Work item A:
Using the post about a New Yorker sentence, decide whether each statement agrees with it: (i) the article on Iceland's economy ran in the March 9 issue; (ii) the December afternoon in Reykjavik ended in a riot; (iii) the writer of the post knows Ian Parker's byline well. Answer yes or no for each, and quote the deciding words.
Work item B:
Pick up the post about a New Yorker sentence after its last line, and continue writing it.

Sometimes a great sentence
deserves a wider audience, although the audience here is smaller than those reading The New Yorker. Assuming anybody other than grad students and we creatively unemployed actually read the thing.
Anyhow, I ran onto this, in the March 9 issue, the opening line in a long piece on the collapse of Iceland’s economy, which I read in a misery loves company spirit, and because the magazine was at hand and I was waiting for something. Maggie, probably. Maybe her mother.
“On an afternoon in December that ended in a disturbance that fell short of a riot, a few thousand demonstrators met on a bleak grassy hill in the center of Reykjavik, in Iceland.”
The author is a staff writer for The New Yorker whose byline I only barely recognize: Ian Parker.

Stored records
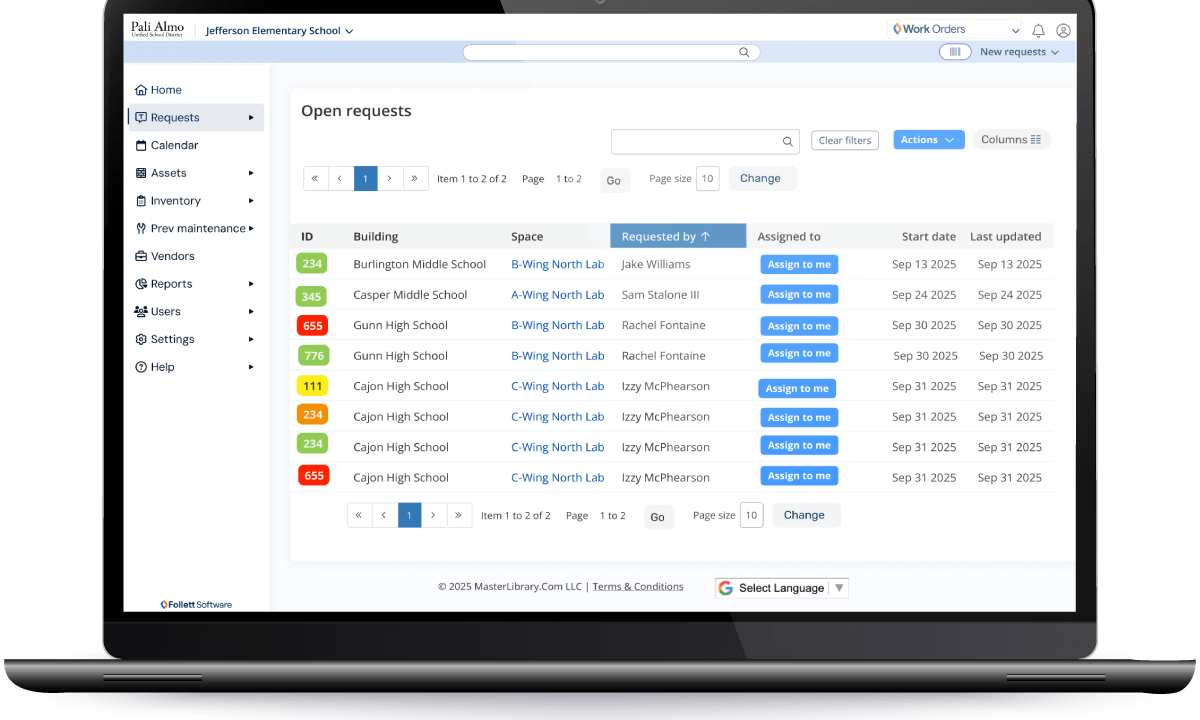The image size is (1200, 720).
Task: Click the top Page size input field
Action: pos(707,178)
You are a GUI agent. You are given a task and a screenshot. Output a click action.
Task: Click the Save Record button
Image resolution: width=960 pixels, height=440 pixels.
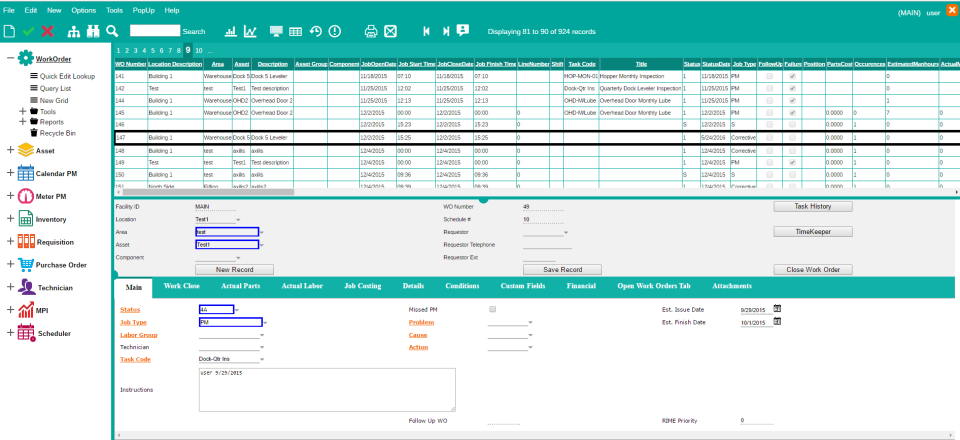pyautogui.click(x=563, y=270)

Task response A:
(i) Yes: "in the March 9 issue"
(ii) No: "ended in a disturbance that fell short of a riot"
(iii) No: "whose byline I only barely recognize"

Task response B:
I would bet, incidentally, that the final clause, explaining that Reykjavik is in Iceland, was added by some niggling fact-checker or copy-editor. I’m pretty sure that, had I written that sentence, I would have fought that last, flat bit of explication. Probably I would have recast the next sentence to begin with the word “Iceland,” but, really, if you don’t know Reykjavik is in Iceland, you’re probably not paying attention enough to read the piece, anyhow.
This, of course, is why I count my self fortunate to have worked for 13 years with a fine and patient copy-editor!